La possession et la notion de contrôle
[93] Cela étant dit, l’appelant a raison que le seul fait d’occuper une pièce n’entraîne pas la possession, au sens du Code criminel, de ce qui s’y trouve : R. v. Bertucci, (2002), 2002 CanLII 41779 (ON CA), 169 CCC (3d) 453, par. 18 (C.A.O.); R. v. Watson, 2011 ONCA 437, par. 13; R. v. Choudhury, 2021 ONCA 560, par. 19. Le même raisonnement a été appliqué pour des choses trouvées dans un véhicule conduit par un accusé. Si le fait d’avoir la garde et le contrôle d’un véhicule peut contribuer à la démonstration d’une possession au sens du Code criminel, ce seul fait ne crée aucune présomption : R. v. Lincoln, 2012 ONCA 542, par. 2-3.
[94] Il demeure que le fait d’occuper une pièce autorise parfois le juge des faits à tirer l’inférence que les choses qui s’y trouvent sont, au sens du Code criminel, en possession de l’occupant « en tenant compte de la norme de preuve applicable dans une affaire criminelle [c’est-à-dire] que la culpabilité de l’accusé était la seule conclusion raisonnable qui pouvait être tirée de l’ensemble de la preuve » : R. c. Villaroman, 2016 CSC 33 (CanLII), [2016] 1 R.C.S. 1000, par. 55.
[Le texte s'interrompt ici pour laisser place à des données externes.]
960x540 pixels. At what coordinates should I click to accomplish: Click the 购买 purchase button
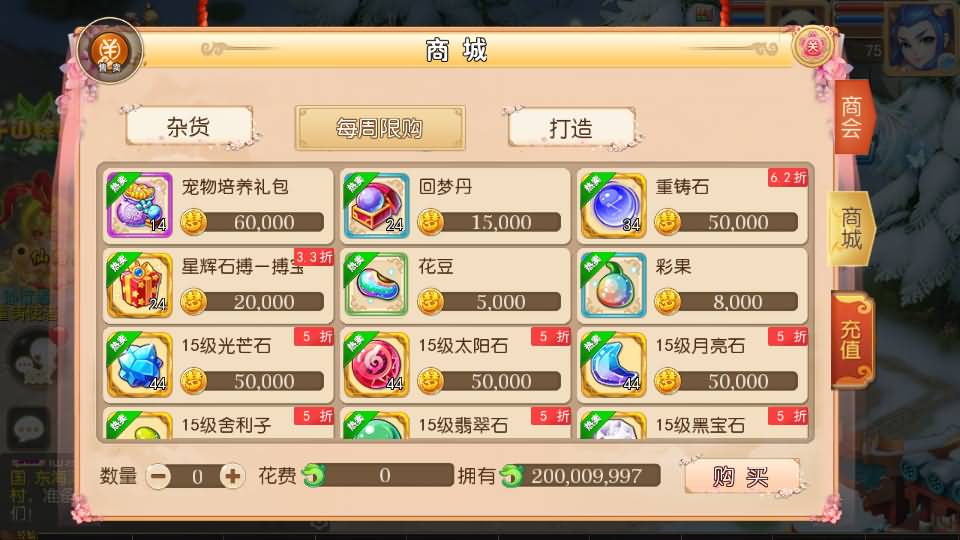(x=741, y=476)
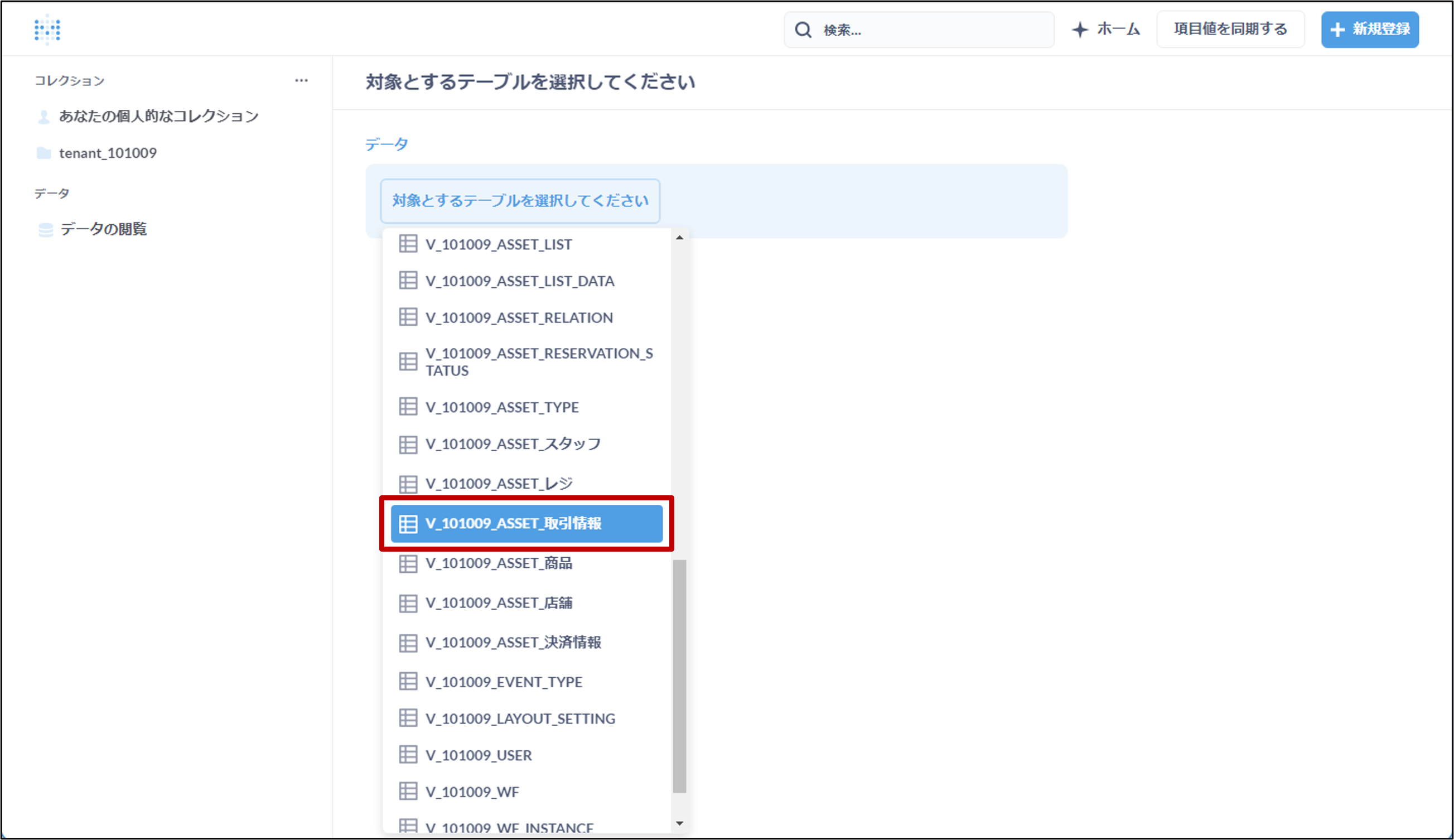Click scroll down arrow in table list
The height and width of the screenshot is (840, 1454).
(x=679, y=823)
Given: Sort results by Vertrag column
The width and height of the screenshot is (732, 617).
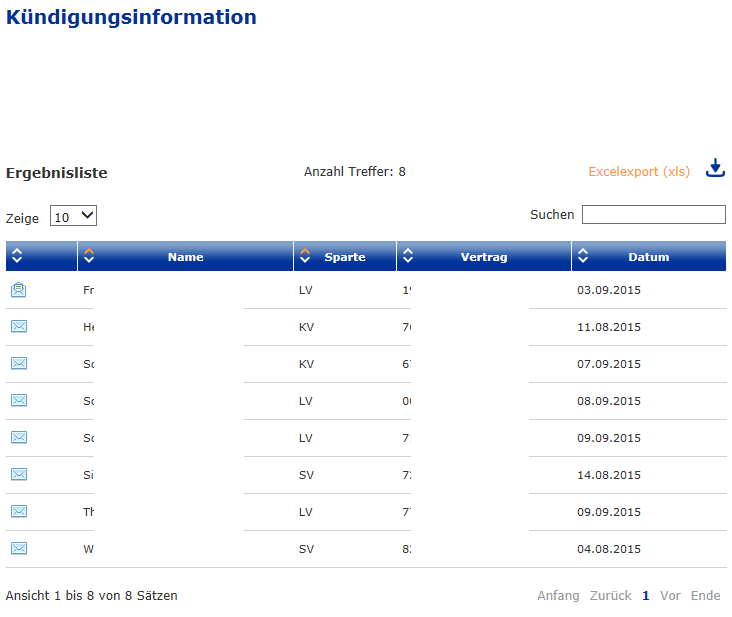Looking at the screenshot, I should pos(484,257).
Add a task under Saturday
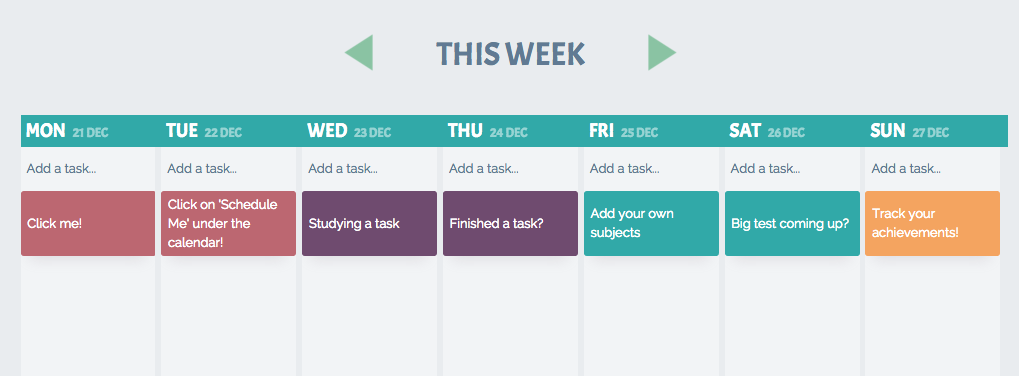Viewport: 1019px width, 376px height. [792, 169]
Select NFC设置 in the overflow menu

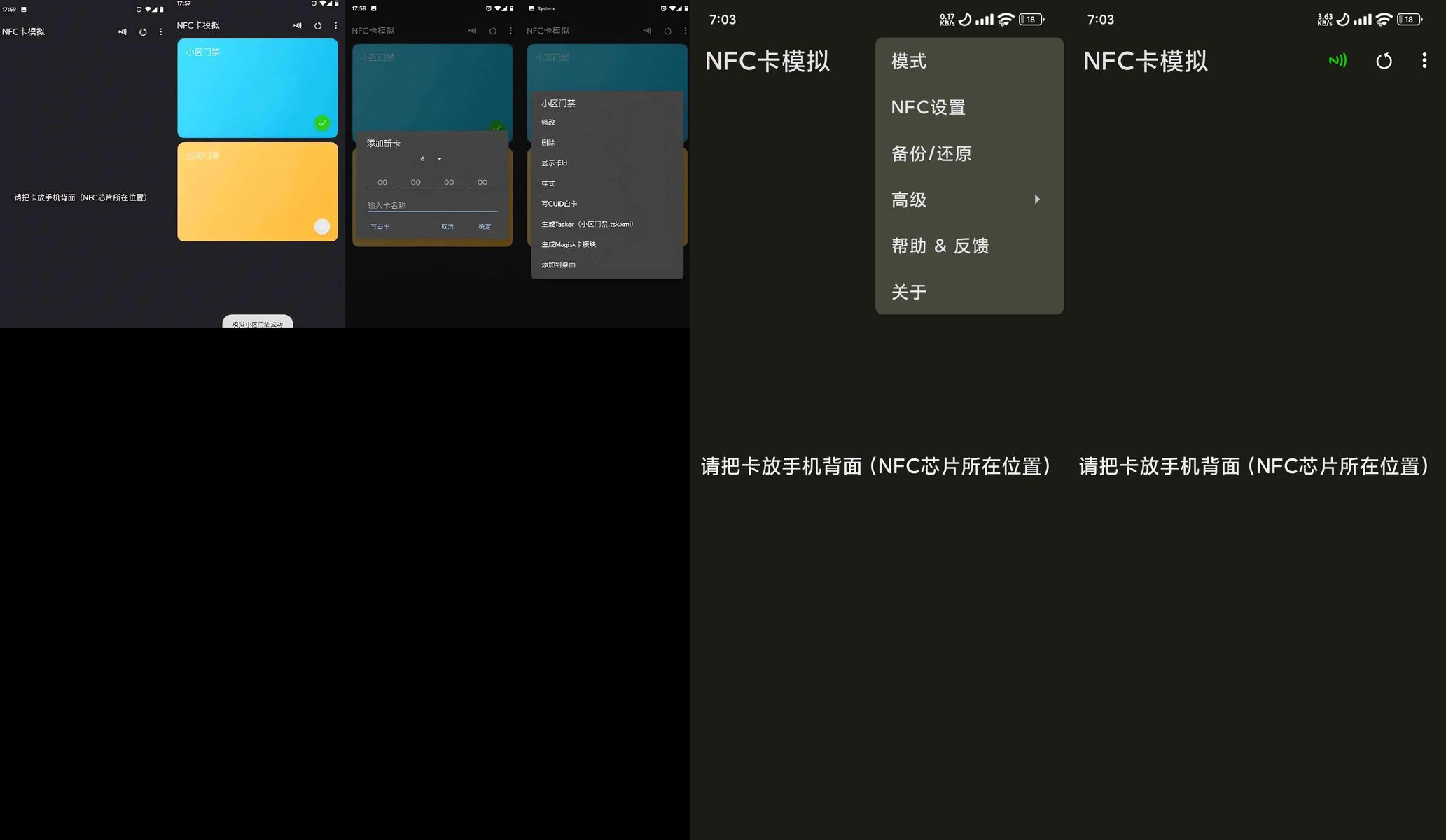click(x=929, y=107)
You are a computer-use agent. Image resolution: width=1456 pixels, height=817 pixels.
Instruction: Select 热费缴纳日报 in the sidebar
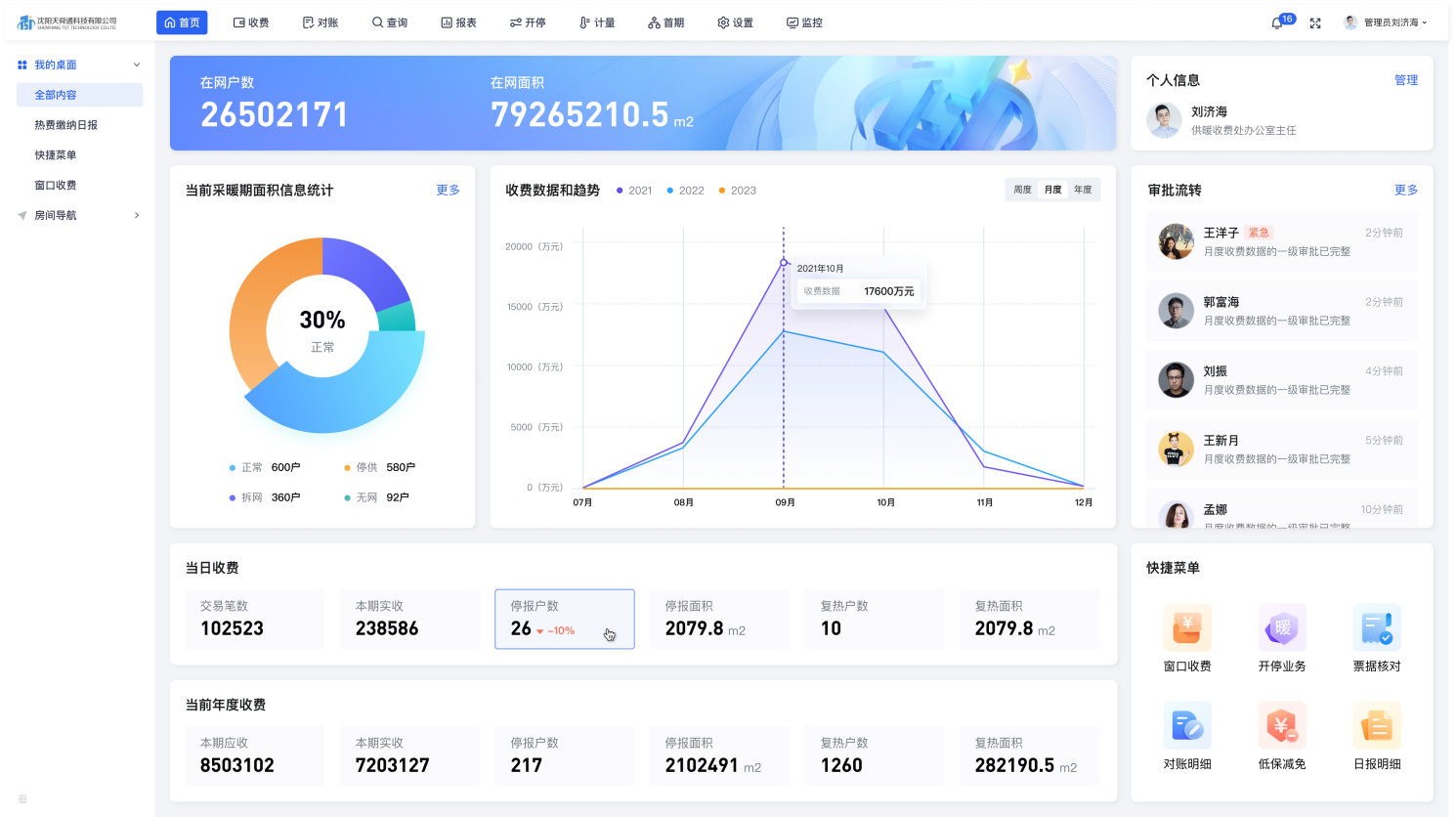point(66,125)
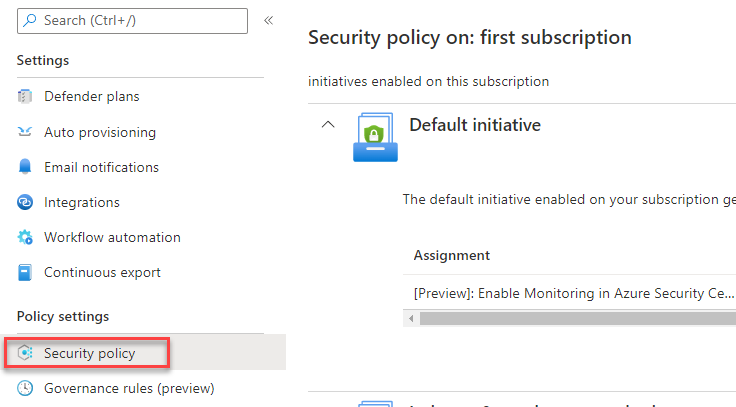Viewport: 736px width, 407px height.
Task: Select Email notifications in sidebar
Action: click(x=101, y=167)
[95] En d’autres mots, « lorsqu’une personne est l’occupant d’une chambre, un appartement où une maison où des stupéfiants sont retrouvés, un juge peut être justifié d’inférer que cette personne connaissait la présence des stupéfiants et qu’il exerçait des mesures de contrôle sur ceux-ci, selon l’ensemble des circonstances mis en preuve » : R. c. Brideau, 2022 QCCA 452, par. 9 (je souligne), citant R. c. Landry, 2017 QCCA 729 qui s’appuyait sur les auteurs Bruce MacFarlane, Robert Frater et Chantal Proulx, Drug Offences in Canada, 3e éd., vol. 1, Aurora, Canada Law Book, 2009, (feuilles mobiles, mise à jour n° 125, mars 2016), n° 3:1734., par. 4.3700.
[96] Notre Cour, dans l’arrêt Landry, accepte qu’une chambre à coucher soit un endroit privé et qu’il s’agisse d’un élément pertinent dans l’évaluation : R. c. Landry, 2017 QCCA 729, par. 6. Il faut ensuite examiner les circonstances. Dans cette affaire, il y avait plus. La Cour y note que « [l]’appelante contrôlait ce qui pouvait se trouver dans son appartement comme en fait foi notamment sa décision d’interdire à l’occupant Robichaud d’y emmener et d’y entreposer des armes à feu. Cela était encore plus vrai en ce qui a trait à sa chambre à coucher… » : Landry, par. 6.
[97] Il est permis de la même façon d’inférer la possession lorsque l’objet illégal se trouve dans une boîte au milieu de la principale pièce de vie d’une petite unité d’habitation qu’occupe l’accusé avec sa famille depuis plusieurs années : R. v. Singh (J.), 2004 BCCA 428, par. 12; R. v. MacLeod, 2013 MBCA 48, par. 39. La même chose si une arme se trouve dans un sac au pied d’un passager d’une voiture : R. c. Vernelus, 2022 QCCA 138, conf. sommairement à 2022 CSC 53.